TASK 1>
Answer these questions about the stem cell excerpt below:
(a) At what time is Bush scheduled to give his speech about stem cells?
(b) Which two states does Tony Snow name as having efforts to use state money for embryonic stem cell research?
(c) In which newspaper do Jeremy Manier and Judith Graham write?
TASK 2> Reproduce word for word the part of the stem cell excerpt below starting with "Bush is scheduled" and going on through "Is It Murder?".

START SELECTED EXTRACT

Bush is scheduled to give a speech about stem cells today at 2:15 p.m. ET. ABC's The Note calls that speech make or break for his party's hopes in 2006: 'If today's remarks make you think of the best work of Karen Hughes and Mike Gerson, bet on [Republicans to hold the House]. If the remarks make you think of the passionless and defensive words that come out of a bureaucratic process, double down on [the Democrats].

NBC's First Read reports: "If you keep your eyes trained on news out of the Middle East today, you risk missing the first veto of George W. Bush's presidency and the House vote that will sustain it. Which may be what some Republicans are hoping as they seek to put the matter behind them."

Is It Murder?


Here are Tony Snow's strong words at yesterday's press briefing: "The President believes strongly that for the purpose of research it's inappropriate for the federal government to finance something that many people consider murder; he's one of them. . . .

"The simple answer is he thinks murder is wrong. . . .

"[T]he President is not going to get on the slippery slope of taking something that is living and making it dead for the purpose of research."

And yet, Snow notes: "There is nothing that makes embryonic stem cell research illegal; it simply says that the federal government will not finance it. As you know, there are ongoing efforts in some states, including, I think, California and Massachusetts, to use state money for it, and I daresay if people think that there's a market for it, they're going to support it handsomely."

How do you reconcile those two positions?

A Washington Post editorial asks that very question: "We understand that people can in good faith disagree on this question. But we don't understand the logic of Mr. Bush's position. If using discarded embryos to extract stem cells is murder, how can he permit it to proceed with private funding? If this is murder, isn't it also immoral to allow federal research on existing lines of embryonic stem cells, as the current administration policy permits, though they are the fruit of a homicidal act?"

Karl Rove Watch


Jeremy Manier and Judith Graham write in the Chicago Tribune: "When White House political adviser Karl Rove signaled last week that President Bush planned to veto the stem cell bill being considered by the Senate, the reasons he gave went beyond the president's moral qualms with research on human embryos.

END SELECTED EXTRACT
START THE DATA

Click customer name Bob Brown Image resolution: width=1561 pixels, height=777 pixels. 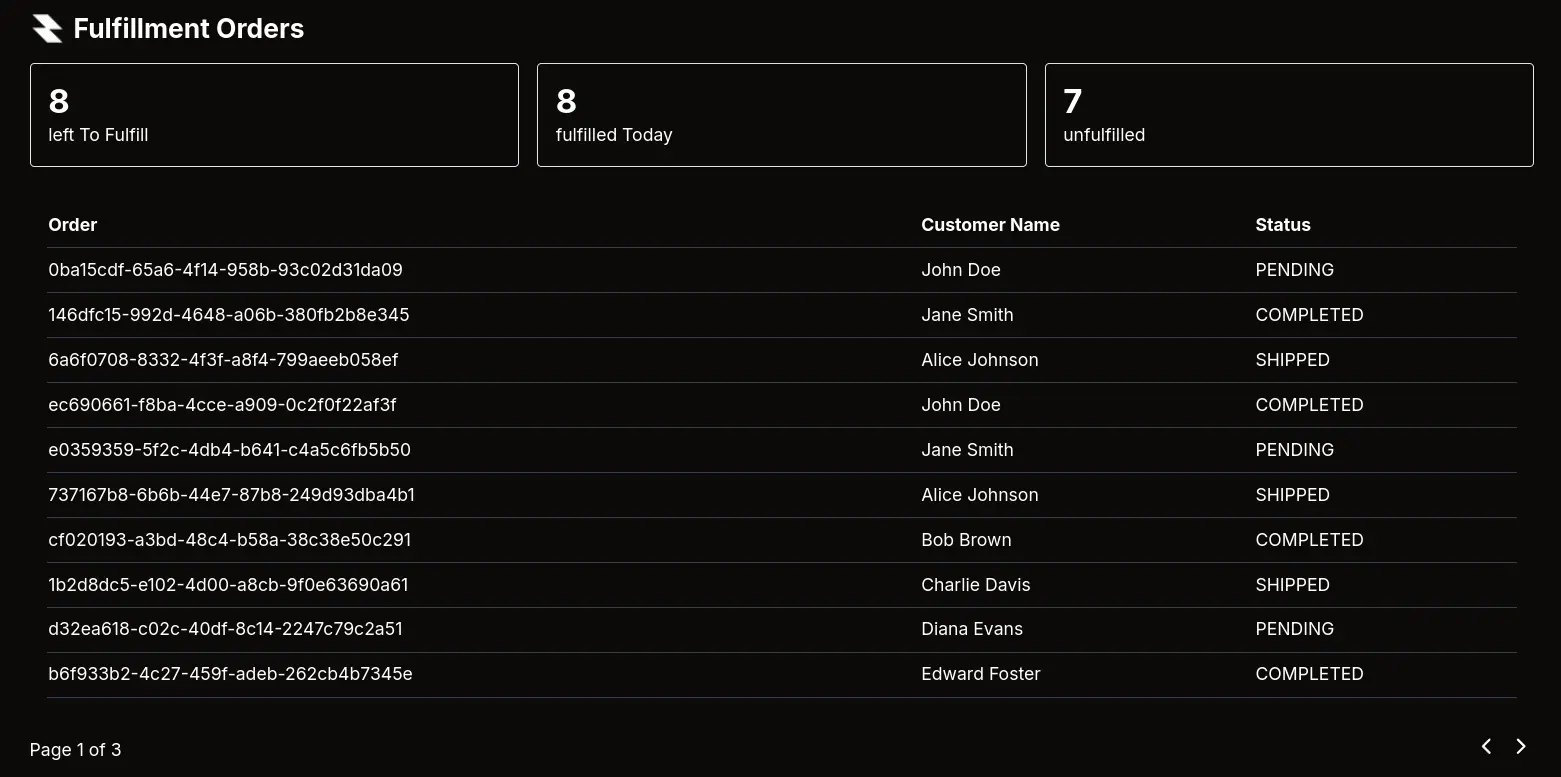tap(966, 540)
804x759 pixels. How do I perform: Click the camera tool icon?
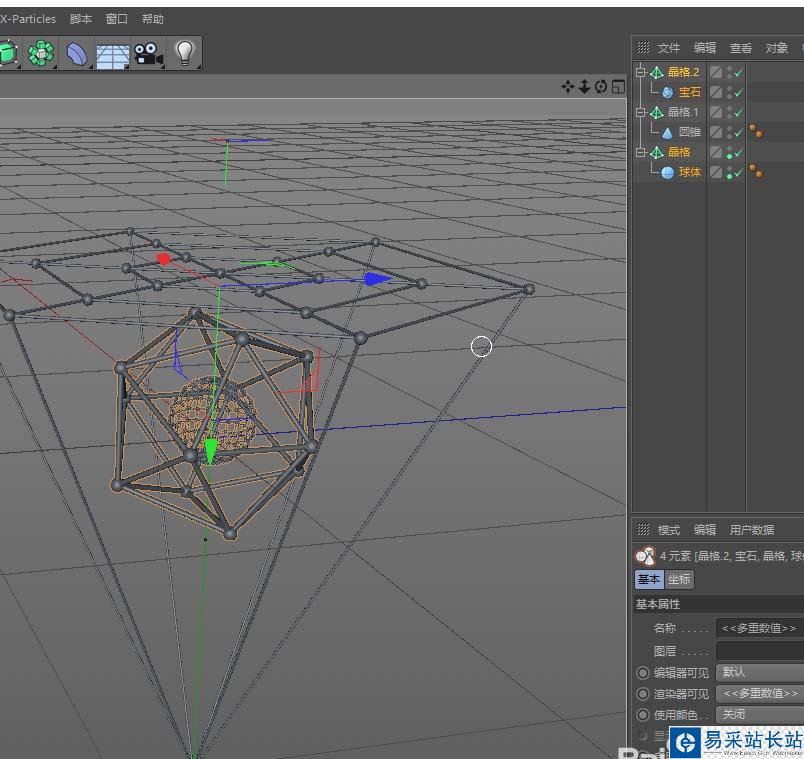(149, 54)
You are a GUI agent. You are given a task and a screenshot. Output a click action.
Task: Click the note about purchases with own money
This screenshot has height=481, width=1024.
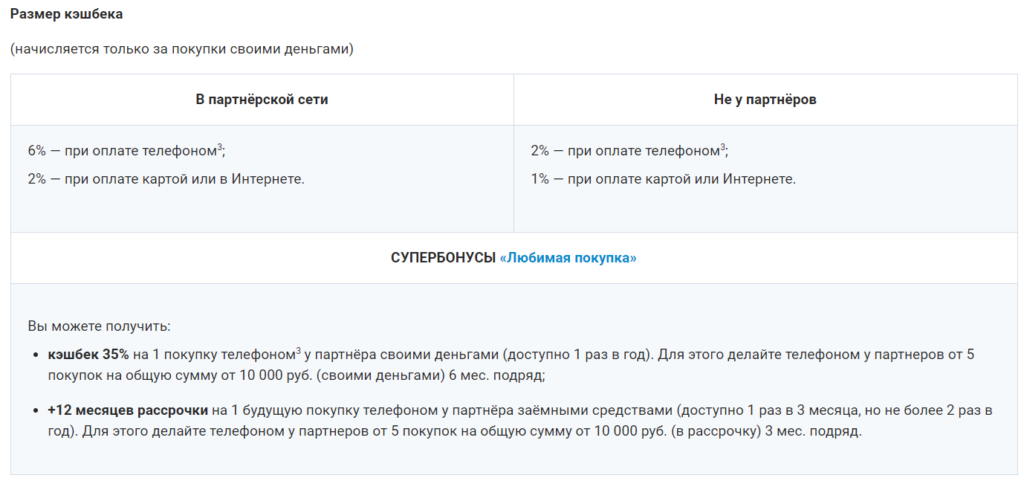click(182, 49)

END THE DATA
START THE DATA

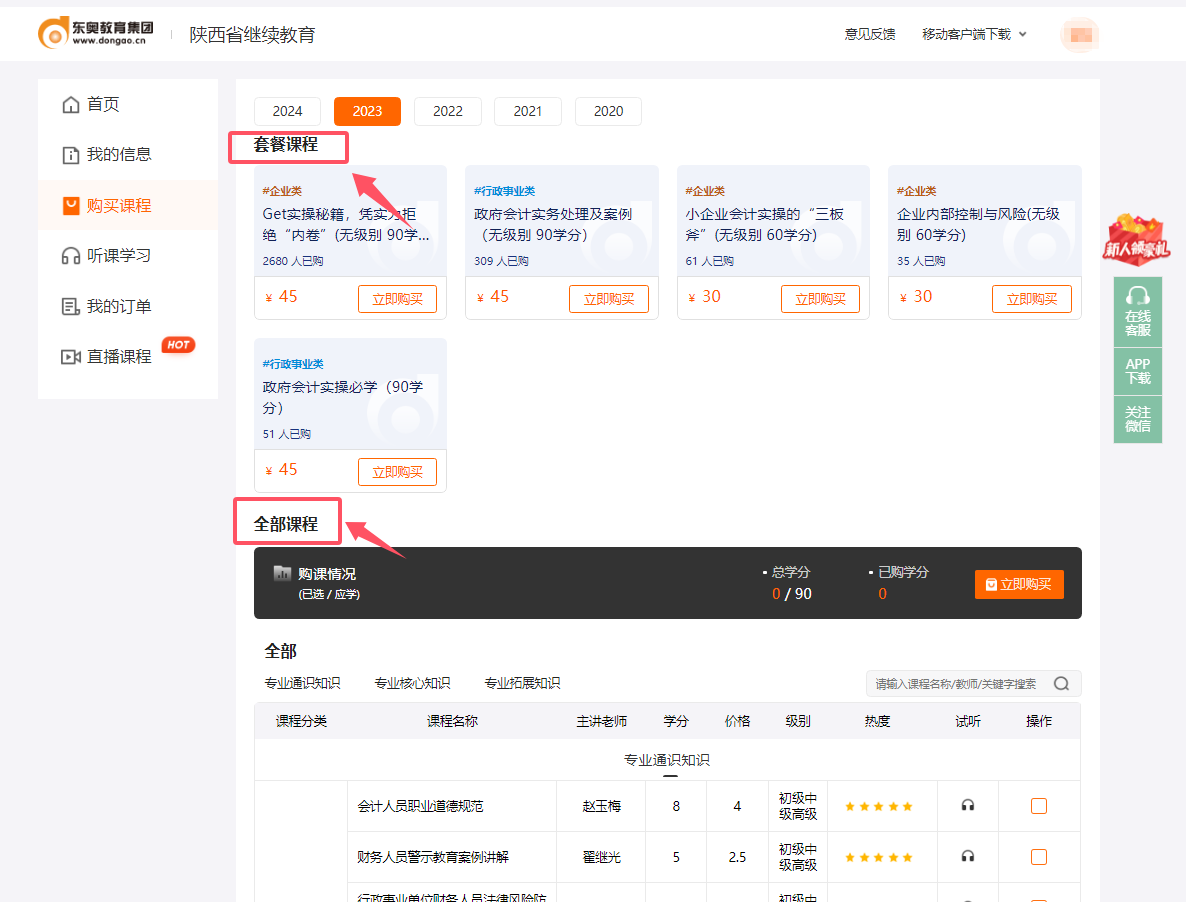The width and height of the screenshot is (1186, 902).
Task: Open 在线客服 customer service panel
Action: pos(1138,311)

END THE DATA

YOUR RESPONSE 1>
(a) 2:15 p.m. ET
(b) California and Massachusetts
(c) The Chicago Tribune

YOUR RESPONSE 2>
Bush is scheduled to give a speech about stem cells today at 2:15 p.m. ET. ABC's The Note calls that speech make or break for his party's hopes in 2006: 'If today's remarks make you think of the best work of Karen Hughes and Mike Gerson, bet on [Republicans to hold the House]. If the remarks make you think of the passionless and defensive words that come out of a bureaucratic process, double down on [the Democrats].

NBC's First Read reports: "If you keep your eyes trained on news out of the Middle East today, you risk missing the first veto of George W. Bush's presidency and the House vote that will sustain it. Which may be what some Republicans are hoping as they seek to put the matter behind them."

Is It Murder?